Remembering the name of the one man whom her father trusted to be her guardian, I said, “Teague Hanlon?”
“If it’s him, I’m finished sooner than later. But it isn’t him. There’s another possibility. Anyway, when I saw Telford get out of that car, I knew if he had the address he also had a key. So I went out the b
edroom window, down the fire escape. Addison, will you help me?”
“Yes. Of course. What can I do? Anything you need.”
“Let’s be careful,” she said. “In case someone’s listening. I’m gonna ask a couple questions. Just answer yes or no. You understand?”
“Yes.”
“Remember the fish?”
“No.”
“Last night. The fish that weren’t there.”
“No. Yes! All right,” I said, remembering the pond in Riverside Commons, where the koi had been moved inside for the winter.
“Can you meet me there in an hour?”
“Yes. Or sooner.”
“An hour. Look for a Land Rover.”
“What’s a Land Rover?”
“Like a truck. An SUV.”
“You drive?”
“I won’t be pushing it. Just don’t be frightened off by it.”
“Don’t you be frightened, either. I’m wearing a ski mask now.” Belatedly explaining why I hadn’t spoken when I’d picked up the receiver, I added, “This is the first time I’ve ever used a phone.”
“It can’t be.”
“But it is. I don’t know anyone to call.”
“How do you like it?”
“The phone? It’s okay. But I’d rather we were in the same room.”
“Fifty-eight minutes now.”
“I’ll be there,” I promised.
She hung up, and after maybe half a minute, so did I.
29
WHEN I WAS FOURTEEN, I GOT MY WATCH FROM A dead man. Father assured me that it wasn’t stealing, but I never really thought it was in the first place. Before he finished dying, the man wanted to give the Rolex to Father; and under the circumstances it would have been a great unkindness not to accept it.
On a night in November, we were abroad with little fear of being unmasked and savaged, because pounding cold rain roared down like a judgment. The people of the city were proud of being tough.
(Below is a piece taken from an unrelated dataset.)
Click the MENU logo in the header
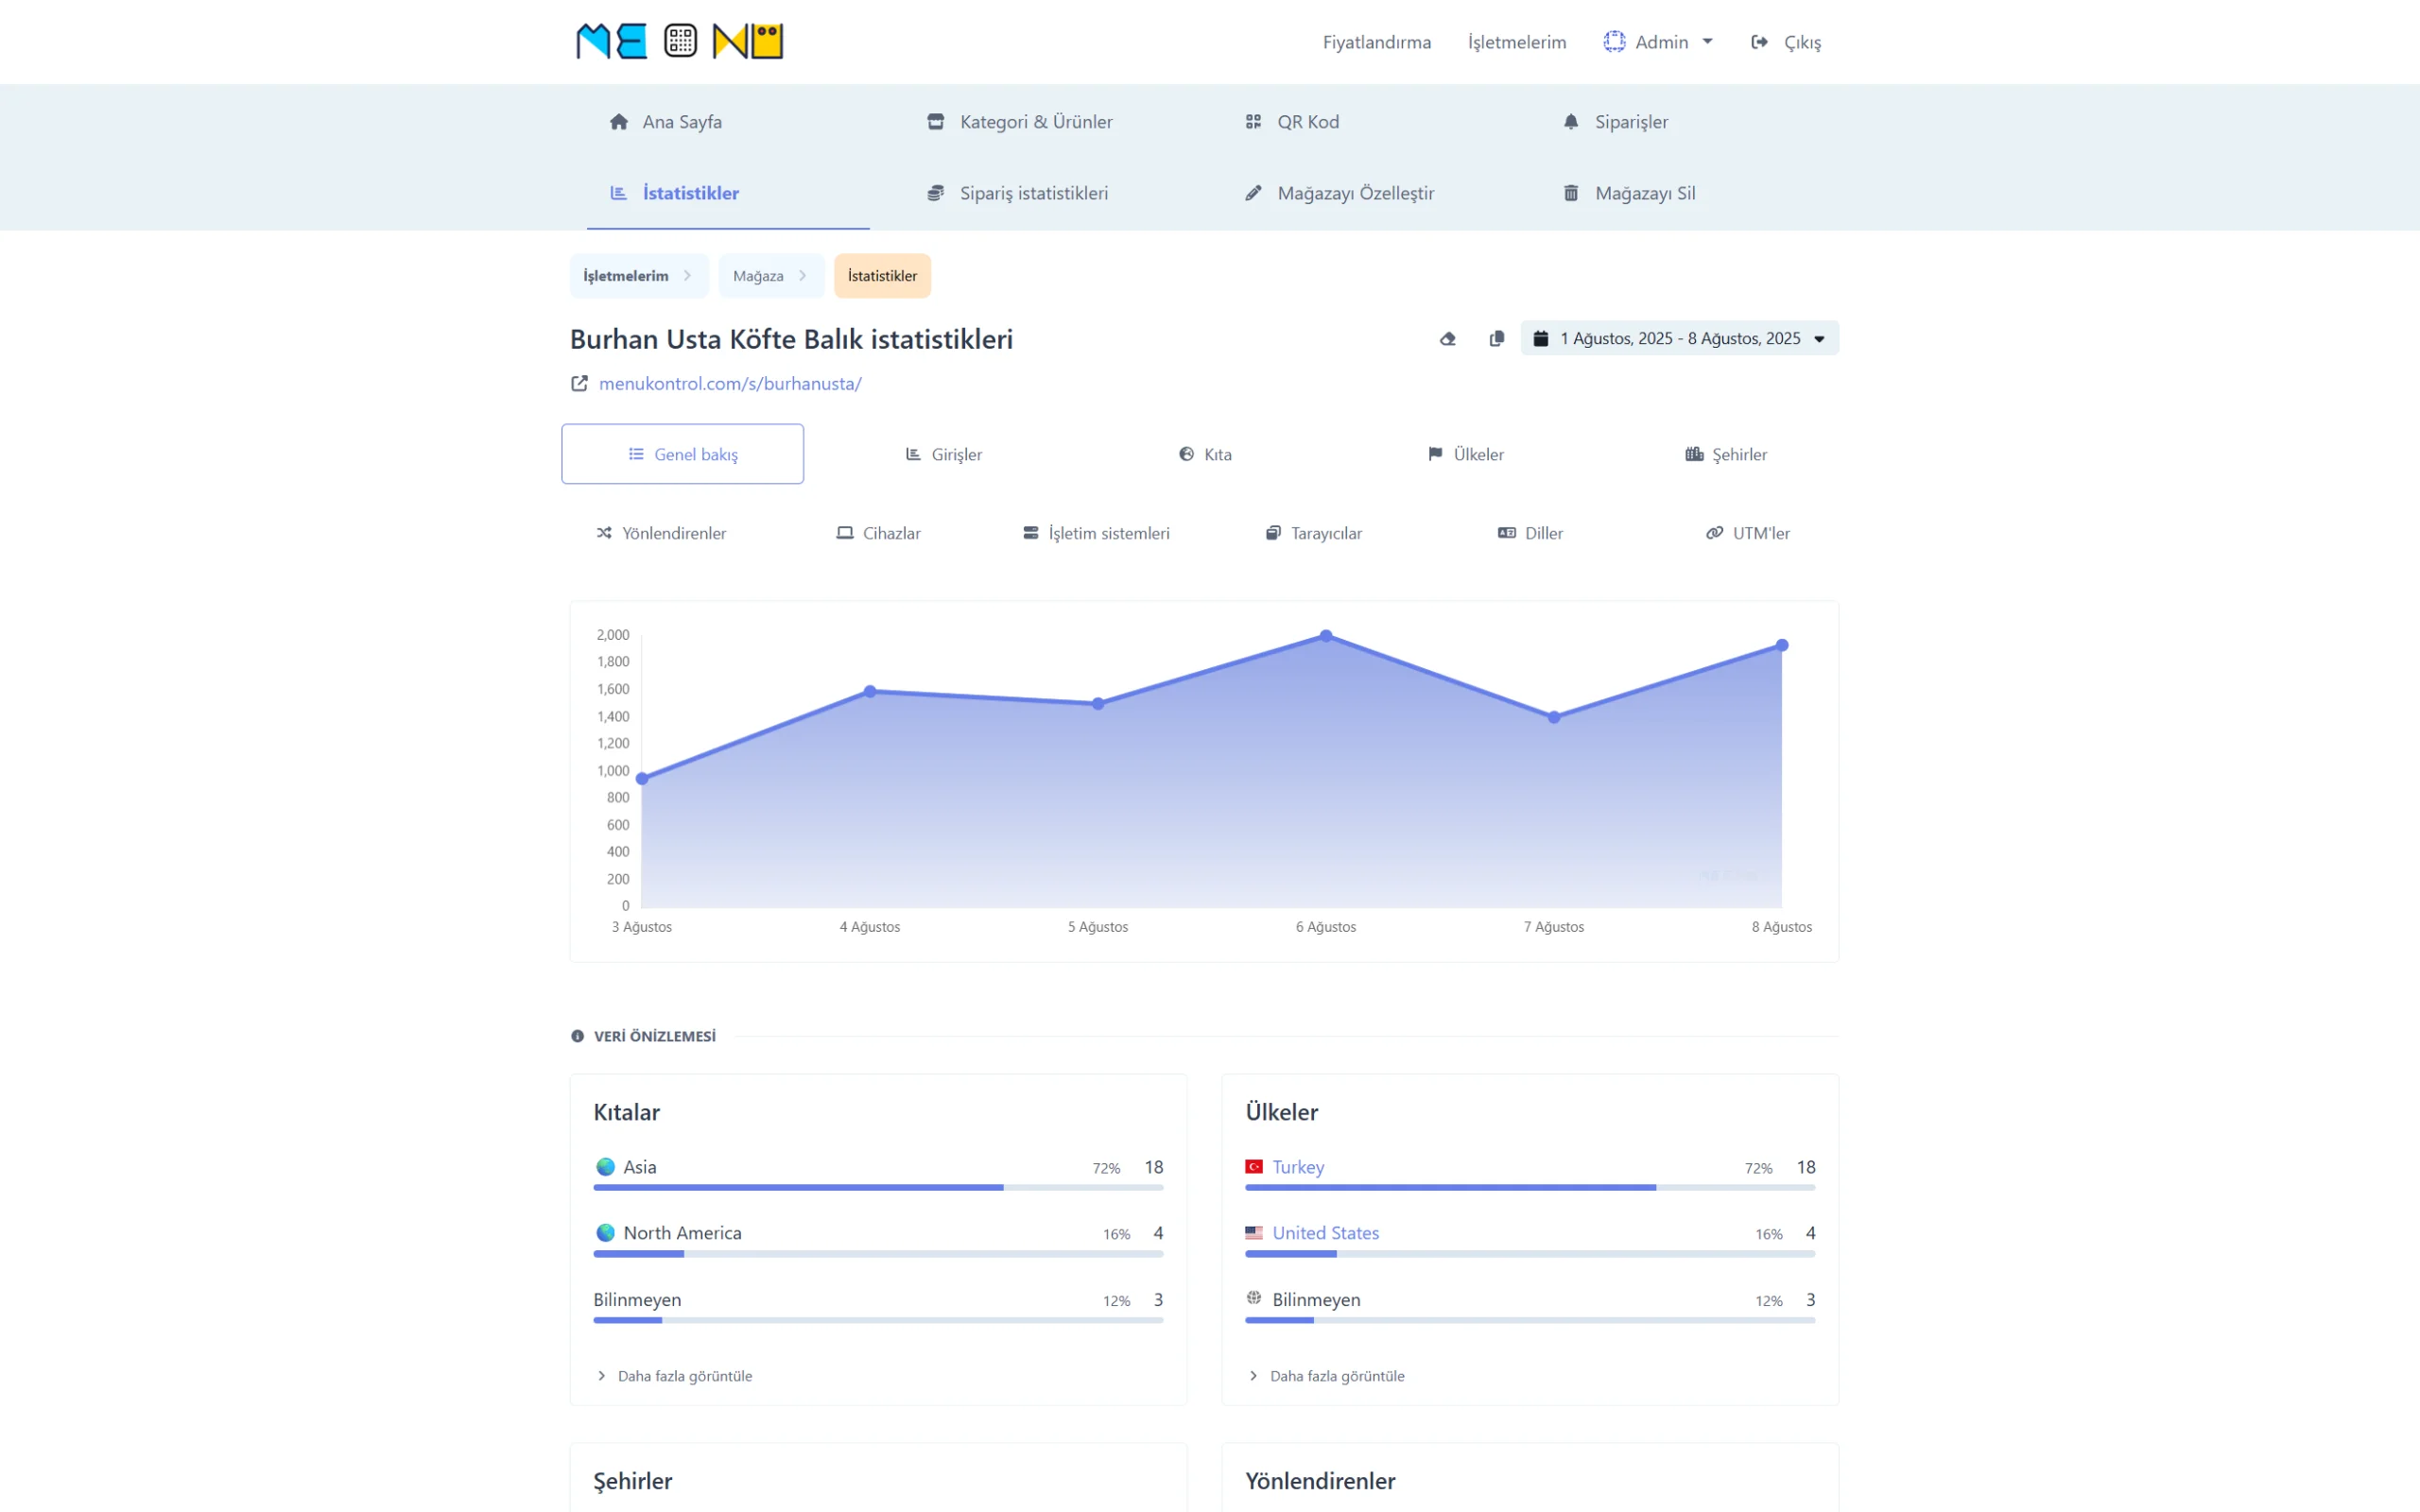The width and height of the screenshot is (2420, 1512). (x=679, y=41)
They said of themselves that they were case-hardened negotiators, brutal competitors, sharp with fools, stripped of illusions by the realities of the streets and therefore not softened by sentimentalism, never looking for a fight but ever ready for one. I can’t say whether any significant portion of the population actually possessed all of these qualities or any of them. What I do know is that the city was a comfort machine designed to provide amenities and conveniences, and regardless of how flinty and indurate its people might have been with outsiders and even with one another, they retreated at once from Nature when she turned furious. They took refuge in warm cozy rooms replete with so many forms of entertainment that the wet and windy world beyond their walls could be forgotten for hours at a time.